Tynan’s advice centers on risks. Take social risks. Take financial risks. Even take physical risks. (It seems, for some reason, that Tynan derives real enjoyment from jumping off of tall things).
This advice is in the spirit of Timothy Ferriss, who, earlier this year, birthed a monster bestseller in The Four Hour Work Week. This book completely changed the then culturally-stagnant conversation of how to find meaning in life. In the pre-Ferriss era, people talked in terms of finding work that is meaningful (the definitive anecdote being an Ivy League graduate turning down lucrative banking to teach in the inner city). Then Timothy Ferriss came along and said, in so many words:
- “All work sucks! Stop doing it all together! Start a small, heavily outsourced, low-maintenance web business to pay the bills, then go travel the world racing motorcycles and learning how to kickbox.“
This struck a chord. I read it. So did many others. Clearly, even people in “meaningful” jobs are feeling burnt out, and were ready to hear something new. Ferriss delivered.
But on reflection, I’m not so sure how well this would apply to me.

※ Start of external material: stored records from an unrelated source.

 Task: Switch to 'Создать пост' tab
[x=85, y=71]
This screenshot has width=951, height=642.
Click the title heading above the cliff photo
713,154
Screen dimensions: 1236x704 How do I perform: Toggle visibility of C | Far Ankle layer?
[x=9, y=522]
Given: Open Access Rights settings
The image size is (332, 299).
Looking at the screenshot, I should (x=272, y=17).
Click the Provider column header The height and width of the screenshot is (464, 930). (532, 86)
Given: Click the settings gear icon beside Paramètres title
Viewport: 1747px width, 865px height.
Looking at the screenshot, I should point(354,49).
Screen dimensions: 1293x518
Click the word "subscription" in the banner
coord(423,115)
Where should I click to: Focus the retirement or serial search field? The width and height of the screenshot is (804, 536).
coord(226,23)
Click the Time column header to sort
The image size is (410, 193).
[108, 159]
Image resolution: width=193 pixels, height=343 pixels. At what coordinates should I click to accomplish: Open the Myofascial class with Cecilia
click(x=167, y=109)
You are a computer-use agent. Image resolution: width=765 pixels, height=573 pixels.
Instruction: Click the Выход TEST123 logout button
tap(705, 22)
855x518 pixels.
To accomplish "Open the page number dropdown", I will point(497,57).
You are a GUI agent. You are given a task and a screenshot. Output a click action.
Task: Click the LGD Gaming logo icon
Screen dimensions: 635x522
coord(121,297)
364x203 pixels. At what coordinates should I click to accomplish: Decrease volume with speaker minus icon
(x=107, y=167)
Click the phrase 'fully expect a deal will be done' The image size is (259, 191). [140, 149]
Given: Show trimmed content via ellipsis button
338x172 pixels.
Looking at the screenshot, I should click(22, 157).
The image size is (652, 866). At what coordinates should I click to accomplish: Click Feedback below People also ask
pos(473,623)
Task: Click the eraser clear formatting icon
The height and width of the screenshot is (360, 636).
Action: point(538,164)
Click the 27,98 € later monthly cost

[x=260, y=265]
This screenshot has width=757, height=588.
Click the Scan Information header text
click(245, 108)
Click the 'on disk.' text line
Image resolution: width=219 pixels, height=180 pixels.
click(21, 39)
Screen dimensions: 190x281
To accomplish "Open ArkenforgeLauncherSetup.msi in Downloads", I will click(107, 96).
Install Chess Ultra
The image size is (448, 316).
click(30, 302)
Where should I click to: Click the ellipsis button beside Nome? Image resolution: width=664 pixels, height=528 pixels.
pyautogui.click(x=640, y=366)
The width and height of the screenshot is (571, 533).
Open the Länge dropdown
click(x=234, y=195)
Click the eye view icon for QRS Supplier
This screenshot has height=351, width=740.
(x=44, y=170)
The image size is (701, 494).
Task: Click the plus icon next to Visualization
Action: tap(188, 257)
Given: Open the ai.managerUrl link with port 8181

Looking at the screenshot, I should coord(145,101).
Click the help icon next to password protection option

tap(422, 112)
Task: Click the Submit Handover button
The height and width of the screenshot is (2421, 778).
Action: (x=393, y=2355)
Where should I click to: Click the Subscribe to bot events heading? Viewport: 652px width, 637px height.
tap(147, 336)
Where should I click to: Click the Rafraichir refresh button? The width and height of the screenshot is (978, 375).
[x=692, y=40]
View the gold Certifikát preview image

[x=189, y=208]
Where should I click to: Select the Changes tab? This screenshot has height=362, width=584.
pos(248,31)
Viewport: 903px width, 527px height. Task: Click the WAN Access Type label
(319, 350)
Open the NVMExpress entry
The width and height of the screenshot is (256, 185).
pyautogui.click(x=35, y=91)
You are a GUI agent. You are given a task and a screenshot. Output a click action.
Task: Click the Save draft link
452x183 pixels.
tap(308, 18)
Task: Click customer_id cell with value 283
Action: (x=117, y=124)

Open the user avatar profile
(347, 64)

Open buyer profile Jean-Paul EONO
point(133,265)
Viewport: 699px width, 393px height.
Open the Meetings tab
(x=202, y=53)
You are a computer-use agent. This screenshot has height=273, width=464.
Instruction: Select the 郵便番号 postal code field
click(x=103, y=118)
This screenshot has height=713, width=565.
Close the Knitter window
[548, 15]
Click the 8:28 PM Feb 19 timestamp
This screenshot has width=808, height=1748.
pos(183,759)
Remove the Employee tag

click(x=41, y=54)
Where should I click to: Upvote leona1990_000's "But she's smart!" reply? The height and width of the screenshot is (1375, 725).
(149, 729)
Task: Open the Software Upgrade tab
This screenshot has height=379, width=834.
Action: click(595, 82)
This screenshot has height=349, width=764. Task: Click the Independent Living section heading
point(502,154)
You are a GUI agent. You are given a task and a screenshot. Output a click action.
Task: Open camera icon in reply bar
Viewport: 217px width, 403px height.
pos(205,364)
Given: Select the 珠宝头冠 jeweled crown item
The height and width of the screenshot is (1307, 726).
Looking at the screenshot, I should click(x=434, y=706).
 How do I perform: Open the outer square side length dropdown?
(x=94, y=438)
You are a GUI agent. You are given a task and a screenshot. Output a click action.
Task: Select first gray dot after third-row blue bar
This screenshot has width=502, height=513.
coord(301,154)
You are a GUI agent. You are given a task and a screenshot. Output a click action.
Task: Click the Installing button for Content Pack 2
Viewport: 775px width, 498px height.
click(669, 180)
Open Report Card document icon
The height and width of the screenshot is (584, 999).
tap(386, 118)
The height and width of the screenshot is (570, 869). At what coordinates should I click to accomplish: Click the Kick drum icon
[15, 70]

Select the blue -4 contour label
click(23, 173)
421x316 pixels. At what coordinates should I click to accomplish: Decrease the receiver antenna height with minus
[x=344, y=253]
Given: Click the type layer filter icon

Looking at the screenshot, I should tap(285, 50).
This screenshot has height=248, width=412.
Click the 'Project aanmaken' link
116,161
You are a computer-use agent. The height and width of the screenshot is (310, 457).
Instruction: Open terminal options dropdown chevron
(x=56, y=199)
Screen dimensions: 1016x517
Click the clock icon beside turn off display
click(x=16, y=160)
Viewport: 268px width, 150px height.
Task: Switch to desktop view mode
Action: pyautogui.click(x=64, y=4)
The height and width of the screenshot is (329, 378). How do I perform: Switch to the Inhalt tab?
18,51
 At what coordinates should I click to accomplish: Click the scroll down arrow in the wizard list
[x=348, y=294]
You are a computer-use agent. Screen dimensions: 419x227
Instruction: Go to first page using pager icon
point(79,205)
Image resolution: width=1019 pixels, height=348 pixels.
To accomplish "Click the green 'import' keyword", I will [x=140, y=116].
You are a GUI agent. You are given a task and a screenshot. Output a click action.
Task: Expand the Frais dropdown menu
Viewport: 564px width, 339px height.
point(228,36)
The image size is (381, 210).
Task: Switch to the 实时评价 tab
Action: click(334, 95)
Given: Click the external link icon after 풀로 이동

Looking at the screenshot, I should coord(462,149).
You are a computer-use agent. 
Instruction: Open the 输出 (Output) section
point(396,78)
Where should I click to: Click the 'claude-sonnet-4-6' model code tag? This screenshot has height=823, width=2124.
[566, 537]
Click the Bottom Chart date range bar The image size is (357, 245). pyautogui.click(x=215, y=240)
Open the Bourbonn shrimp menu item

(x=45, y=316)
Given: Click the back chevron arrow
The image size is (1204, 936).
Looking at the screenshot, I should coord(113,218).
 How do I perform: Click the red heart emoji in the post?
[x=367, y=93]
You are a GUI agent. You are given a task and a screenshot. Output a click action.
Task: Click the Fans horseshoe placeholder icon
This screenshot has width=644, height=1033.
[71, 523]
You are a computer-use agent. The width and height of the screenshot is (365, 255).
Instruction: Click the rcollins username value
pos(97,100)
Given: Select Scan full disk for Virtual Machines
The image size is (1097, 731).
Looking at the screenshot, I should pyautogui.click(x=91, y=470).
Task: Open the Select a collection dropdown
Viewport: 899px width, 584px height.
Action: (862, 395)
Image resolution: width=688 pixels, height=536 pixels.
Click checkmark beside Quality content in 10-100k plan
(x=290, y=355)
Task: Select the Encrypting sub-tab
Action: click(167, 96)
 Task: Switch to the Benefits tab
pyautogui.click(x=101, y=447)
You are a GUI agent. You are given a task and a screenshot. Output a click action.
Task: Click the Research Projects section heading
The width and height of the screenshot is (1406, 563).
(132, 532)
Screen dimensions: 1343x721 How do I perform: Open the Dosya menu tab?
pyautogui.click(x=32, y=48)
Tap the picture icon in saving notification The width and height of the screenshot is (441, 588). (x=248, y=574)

That’s the problem with this question of what makes a life interesting — there is an incredible variance in the answers. That is, it really depends on the person asking. Motivated by Tynan’s post, for example, I came up with my own list. I have no idea if this same approach would work for anyone else:
How to Live an Interesting Life (If You’re Cal Newport):
- Spend the time required to master something hard and valuable. This is basic human psychology. Nothing is more fulfilling than being world class at something. (The Tiger Woods effect). Furthermore, society rewards experts, giving you many more interesting, attractive options in life.
- Corollary to (1): There are no shortcuts, don’t jump from scheme to scheme. Somewhere, along the way, you have to just dig in and do the hard work.
- Defy Conventional Wisdom Regarding Limited Time. Most people are incredibly inefficient. Very few pursuits can’t be mastered within the confines of no more than a 9 – 5 work day, five days a week. Learn to be ultra-productive. Ignore other people’s thoughts on how much time work requires.
- Have One Secret Project. Choose one crazy side project that, if accomplished, would make people yelp “wow!” Work on this consistently — within the confines of your 9 to 5 day. This adds real spice to your life, and injects some opportunities that might not otherwise be available.
- Don’t schedule the rest of your time. Use it to relax. Or do whatever seems interesting at the moment. Be social. Adventure. Read. Watch TV if that’s your thing. Drink good beer (life’s to short for American Pilsner). Just enjoy being.
But this is just me. What do you think makes an interesting life interesting?